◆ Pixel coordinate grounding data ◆
<<<<

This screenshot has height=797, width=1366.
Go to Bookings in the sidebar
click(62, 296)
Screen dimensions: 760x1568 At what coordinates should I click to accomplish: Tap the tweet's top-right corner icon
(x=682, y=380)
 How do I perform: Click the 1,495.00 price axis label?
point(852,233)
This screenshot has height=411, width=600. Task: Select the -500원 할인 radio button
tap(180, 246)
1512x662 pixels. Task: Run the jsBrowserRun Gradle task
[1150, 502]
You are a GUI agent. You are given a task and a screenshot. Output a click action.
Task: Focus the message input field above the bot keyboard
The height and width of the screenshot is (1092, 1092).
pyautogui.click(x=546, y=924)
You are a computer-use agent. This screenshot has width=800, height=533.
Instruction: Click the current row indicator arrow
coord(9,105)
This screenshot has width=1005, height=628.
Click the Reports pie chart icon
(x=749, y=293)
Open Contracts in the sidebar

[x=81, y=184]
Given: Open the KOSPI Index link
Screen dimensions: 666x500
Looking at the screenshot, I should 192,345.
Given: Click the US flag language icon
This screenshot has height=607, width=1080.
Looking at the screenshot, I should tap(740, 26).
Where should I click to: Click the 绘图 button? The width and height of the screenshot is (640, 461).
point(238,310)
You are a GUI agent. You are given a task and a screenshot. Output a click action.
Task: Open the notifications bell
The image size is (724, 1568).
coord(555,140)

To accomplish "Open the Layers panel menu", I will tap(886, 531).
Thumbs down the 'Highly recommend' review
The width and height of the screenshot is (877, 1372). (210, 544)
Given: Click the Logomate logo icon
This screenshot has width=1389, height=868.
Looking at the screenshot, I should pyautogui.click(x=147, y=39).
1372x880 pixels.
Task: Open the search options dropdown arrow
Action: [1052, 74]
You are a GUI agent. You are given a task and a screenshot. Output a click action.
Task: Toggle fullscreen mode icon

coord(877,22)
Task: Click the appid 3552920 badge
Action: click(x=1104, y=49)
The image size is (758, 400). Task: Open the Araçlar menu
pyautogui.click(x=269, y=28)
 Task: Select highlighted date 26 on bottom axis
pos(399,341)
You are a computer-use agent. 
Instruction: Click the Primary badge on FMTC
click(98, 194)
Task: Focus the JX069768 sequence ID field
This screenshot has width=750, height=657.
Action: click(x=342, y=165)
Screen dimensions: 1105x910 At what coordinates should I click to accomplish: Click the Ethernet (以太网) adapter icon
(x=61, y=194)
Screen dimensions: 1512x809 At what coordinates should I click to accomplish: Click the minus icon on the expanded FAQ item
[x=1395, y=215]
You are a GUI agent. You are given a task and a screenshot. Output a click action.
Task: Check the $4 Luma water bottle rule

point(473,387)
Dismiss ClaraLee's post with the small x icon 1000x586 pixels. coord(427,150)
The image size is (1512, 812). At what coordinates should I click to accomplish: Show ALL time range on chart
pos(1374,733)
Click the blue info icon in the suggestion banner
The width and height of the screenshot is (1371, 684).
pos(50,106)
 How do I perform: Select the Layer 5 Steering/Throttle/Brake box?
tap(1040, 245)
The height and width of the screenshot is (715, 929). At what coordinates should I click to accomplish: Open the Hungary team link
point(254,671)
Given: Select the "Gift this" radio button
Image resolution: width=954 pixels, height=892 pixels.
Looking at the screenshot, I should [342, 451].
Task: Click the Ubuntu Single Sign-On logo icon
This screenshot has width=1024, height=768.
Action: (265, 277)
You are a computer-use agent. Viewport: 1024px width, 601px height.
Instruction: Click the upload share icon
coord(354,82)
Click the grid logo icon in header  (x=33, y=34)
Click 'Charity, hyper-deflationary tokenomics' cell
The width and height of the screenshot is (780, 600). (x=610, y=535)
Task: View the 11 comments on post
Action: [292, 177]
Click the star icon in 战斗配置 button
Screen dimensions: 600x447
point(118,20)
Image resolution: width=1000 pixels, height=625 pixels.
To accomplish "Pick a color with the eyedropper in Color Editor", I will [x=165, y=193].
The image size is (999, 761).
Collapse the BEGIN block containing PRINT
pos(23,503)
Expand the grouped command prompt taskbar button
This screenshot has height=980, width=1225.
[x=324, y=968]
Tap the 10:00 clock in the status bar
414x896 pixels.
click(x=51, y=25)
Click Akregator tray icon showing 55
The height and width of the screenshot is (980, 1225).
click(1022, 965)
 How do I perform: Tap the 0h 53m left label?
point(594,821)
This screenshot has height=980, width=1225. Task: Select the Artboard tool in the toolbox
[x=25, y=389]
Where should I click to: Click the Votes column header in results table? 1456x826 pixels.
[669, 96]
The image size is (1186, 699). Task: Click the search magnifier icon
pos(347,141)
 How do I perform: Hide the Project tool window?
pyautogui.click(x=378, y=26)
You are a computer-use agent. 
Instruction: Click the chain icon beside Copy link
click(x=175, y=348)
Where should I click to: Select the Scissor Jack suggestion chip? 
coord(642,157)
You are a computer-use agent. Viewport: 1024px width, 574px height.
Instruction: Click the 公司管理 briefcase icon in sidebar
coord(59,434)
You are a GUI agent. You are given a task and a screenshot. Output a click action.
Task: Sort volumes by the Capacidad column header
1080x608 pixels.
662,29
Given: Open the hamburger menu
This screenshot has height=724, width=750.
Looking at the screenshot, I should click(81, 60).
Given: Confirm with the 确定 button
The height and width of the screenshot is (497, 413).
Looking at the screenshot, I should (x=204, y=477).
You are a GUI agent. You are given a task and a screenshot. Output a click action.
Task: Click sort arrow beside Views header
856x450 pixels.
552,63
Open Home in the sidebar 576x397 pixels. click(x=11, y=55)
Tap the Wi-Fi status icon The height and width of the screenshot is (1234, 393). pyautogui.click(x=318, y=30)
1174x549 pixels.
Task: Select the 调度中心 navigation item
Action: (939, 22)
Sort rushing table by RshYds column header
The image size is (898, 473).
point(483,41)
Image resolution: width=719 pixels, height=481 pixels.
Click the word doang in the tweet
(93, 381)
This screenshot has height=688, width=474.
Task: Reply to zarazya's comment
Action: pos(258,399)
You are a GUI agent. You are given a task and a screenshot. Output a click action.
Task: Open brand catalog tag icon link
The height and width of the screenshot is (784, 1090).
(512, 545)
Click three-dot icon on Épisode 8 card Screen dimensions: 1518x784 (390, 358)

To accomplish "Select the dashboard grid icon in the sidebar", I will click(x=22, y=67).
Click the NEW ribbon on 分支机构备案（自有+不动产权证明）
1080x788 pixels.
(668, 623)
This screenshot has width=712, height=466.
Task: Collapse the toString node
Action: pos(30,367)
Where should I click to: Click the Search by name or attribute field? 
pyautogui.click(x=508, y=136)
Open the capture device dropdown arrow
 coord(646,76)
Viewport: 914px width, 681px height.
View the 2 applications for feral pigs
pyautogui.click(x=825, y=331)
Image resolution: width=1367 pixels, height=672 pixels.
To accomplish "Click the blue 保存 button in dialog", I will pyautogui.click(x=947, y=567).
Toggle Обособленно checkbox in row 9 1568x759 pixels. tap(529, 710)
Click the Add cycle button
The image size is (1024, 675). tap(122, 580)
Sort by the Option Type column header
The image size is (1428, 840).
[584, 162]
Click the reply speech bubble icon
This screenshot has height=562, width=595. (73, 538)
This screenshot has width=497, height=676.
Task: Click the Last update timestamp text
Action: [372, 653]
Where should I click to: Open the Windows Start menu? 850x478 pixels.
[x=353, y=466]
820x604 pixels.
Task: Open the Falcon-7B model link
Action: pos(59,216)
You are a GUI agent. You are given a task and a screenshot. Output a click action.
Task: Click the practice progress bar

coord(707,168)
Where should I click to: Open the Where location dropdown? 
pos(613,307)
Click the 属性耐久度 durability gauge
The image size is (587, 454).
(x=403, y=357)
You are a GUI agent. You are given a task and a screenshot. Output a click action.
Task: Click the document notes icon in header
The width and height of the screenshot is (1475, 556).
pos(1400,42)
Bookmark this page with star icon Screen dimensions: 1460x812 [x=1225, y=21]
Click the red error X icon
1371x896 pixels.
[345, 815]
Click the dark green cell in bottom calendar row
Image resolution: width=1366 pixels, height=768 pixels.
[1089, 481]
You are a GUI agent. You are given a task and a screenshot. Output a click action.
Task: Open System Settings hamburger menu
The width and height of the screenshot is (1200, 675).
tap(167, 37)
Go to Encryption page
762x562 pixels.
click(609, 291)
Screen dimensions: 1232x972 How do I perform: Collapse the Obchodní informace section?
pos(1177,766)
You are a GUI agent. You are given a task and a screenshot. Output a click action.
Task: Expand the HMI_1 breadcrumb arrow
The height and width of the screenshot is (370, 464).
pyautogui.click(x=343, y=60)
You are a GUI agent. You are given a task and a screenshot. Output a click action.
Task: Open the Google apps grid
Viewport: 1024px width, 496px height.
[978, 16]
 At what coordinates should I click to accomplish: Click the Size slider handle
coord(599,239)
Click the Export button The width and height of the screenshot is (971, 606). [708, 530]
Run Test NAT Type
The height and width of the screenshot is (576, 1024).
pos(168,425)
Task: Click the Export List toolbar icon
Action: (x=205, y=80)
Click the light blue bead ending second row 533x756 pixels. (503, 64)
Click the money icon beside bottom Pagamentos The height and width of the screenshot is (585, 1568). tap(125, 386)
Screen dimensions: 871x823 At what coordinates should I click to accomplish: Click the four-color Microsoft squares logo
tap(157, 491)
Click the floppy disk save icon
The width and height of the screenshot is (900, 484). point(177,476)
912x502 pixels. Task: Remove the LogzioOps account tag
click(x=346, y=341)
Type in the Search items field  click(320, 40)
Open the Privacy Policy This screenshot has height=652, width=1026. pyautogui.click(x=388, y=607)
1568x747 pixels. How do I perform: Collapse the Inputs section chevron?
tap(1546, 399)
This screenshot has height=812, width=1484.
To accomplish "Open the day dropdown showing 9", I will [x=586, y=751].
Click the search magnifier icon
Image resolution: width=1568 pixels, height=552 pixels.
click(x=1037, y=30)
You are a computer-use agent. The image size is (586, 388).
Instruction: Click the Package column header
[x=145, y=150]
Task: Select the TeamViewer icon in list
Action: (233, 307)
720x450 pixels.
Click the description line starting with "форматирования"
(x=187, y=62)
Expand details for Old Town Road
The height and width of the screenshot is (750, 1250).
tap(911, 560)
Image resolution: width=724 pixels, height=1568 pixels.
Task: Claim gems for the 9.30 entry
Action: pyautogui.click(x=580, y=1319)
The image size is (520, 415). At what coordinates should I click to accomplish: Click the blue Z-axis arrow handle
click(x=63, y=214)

>>>>

◆ Description of the task ◆
Report, for the data above, every line in which the string "Focus" appears.

◆ Your response ◆
Task: Focus the message input field above the bot keyboard
Task: Focus the JX069768 sequence ID field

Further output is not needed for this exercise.